- Opening Delimiter -

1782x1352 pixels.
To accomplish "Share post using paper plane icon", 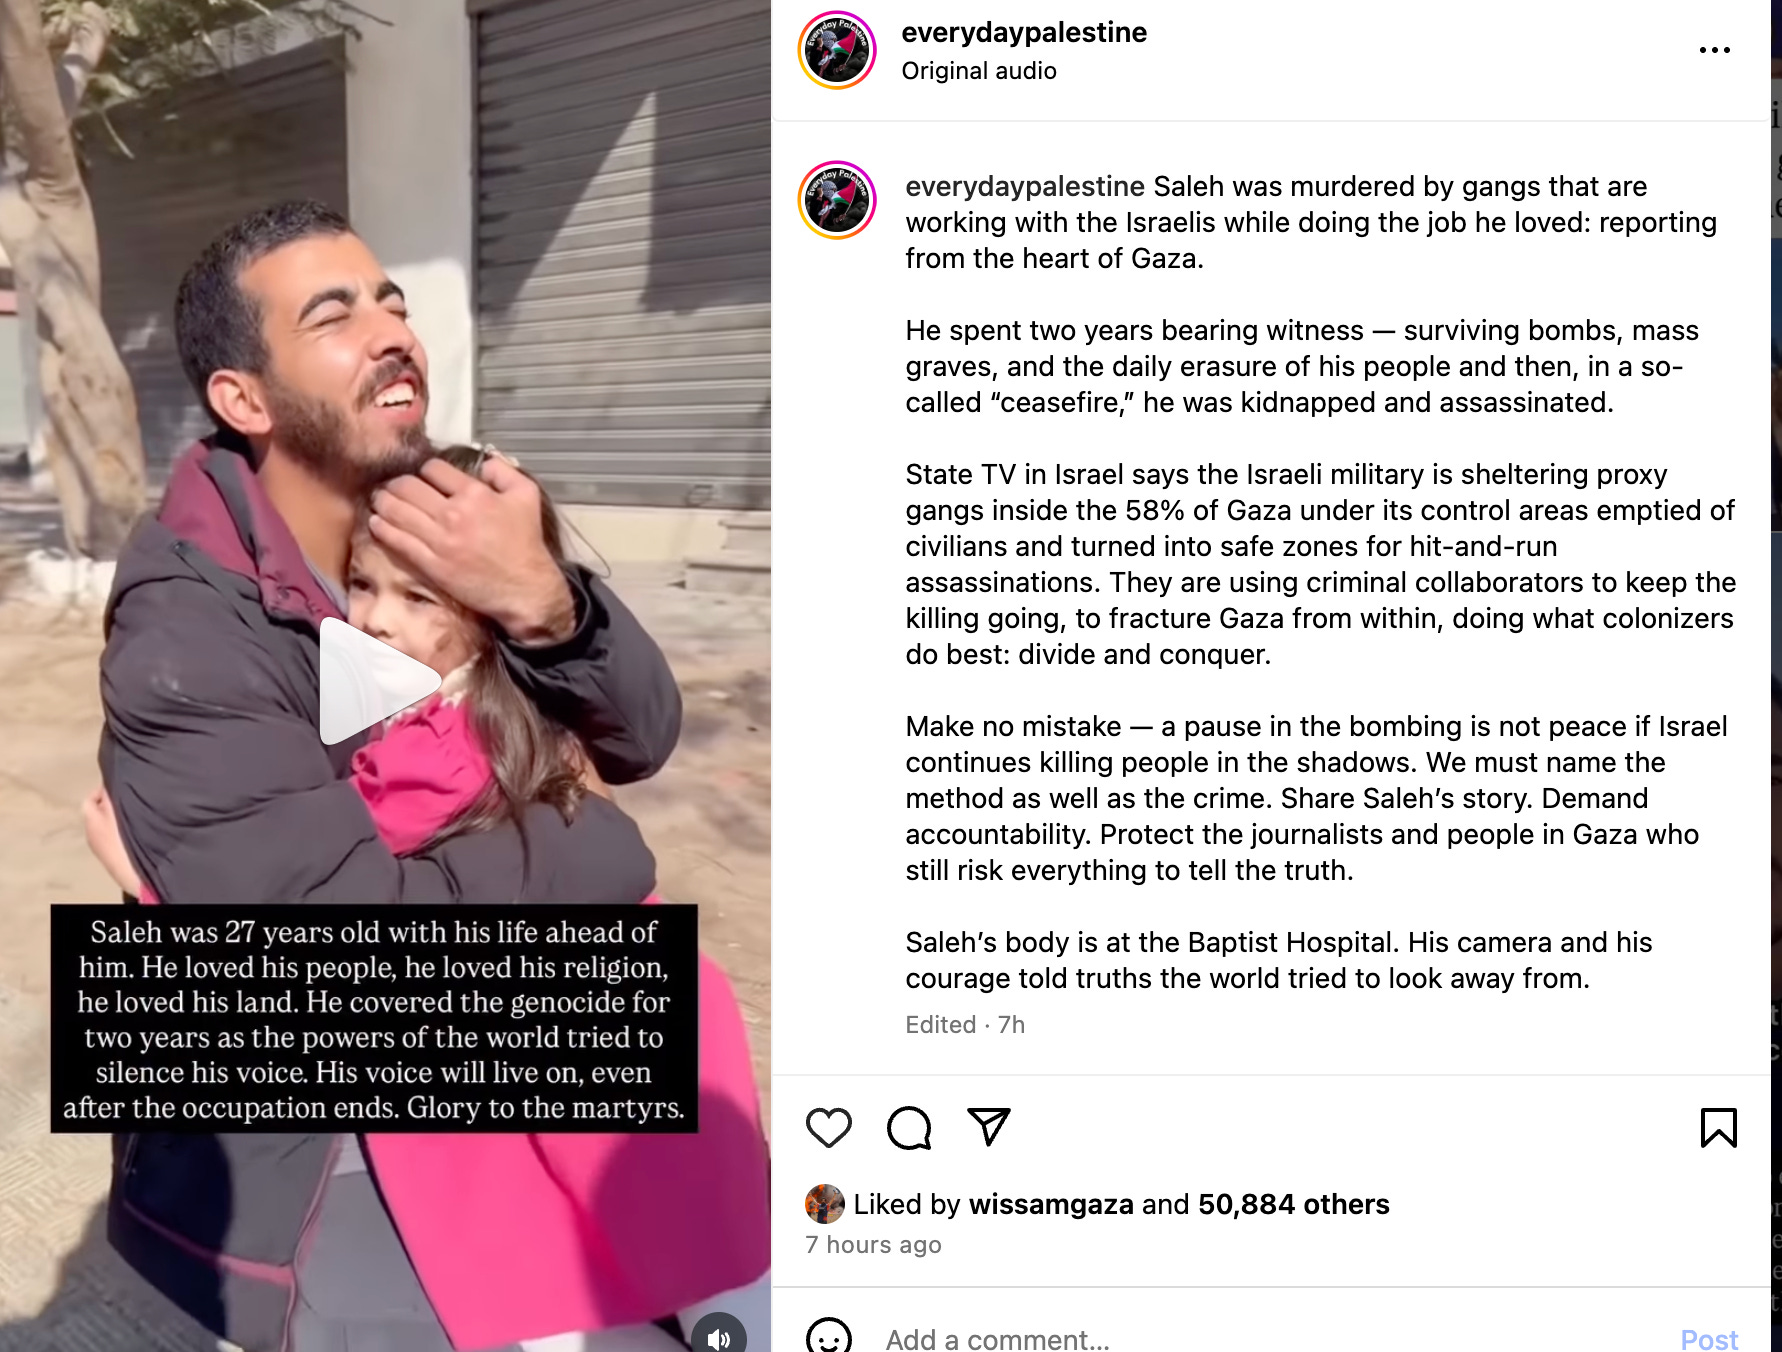I will click(x=989, y=1127).
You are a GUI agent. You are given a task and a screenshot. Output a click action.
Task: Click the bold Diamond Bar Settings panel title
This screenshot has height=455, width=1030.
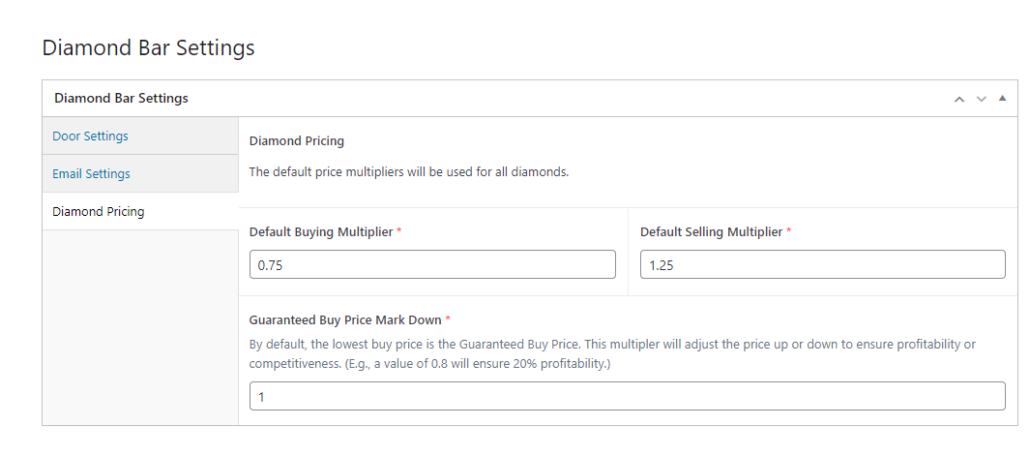coord(121,99)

- Closing Delimiter -

_EXERCISE:_ Write out again, word for word, the lines from the one holding "You are a GUI" through the final line of the listing, including both ends but no pictures.

_RESULT FOR THIS TASK:_
You are a GUI agent. You are given a task and a screenshot. Output a click action.
Task: Click the bold Diamond Bar Settings panel title
This screenshot has height=455, width=1030.
coord(121,99)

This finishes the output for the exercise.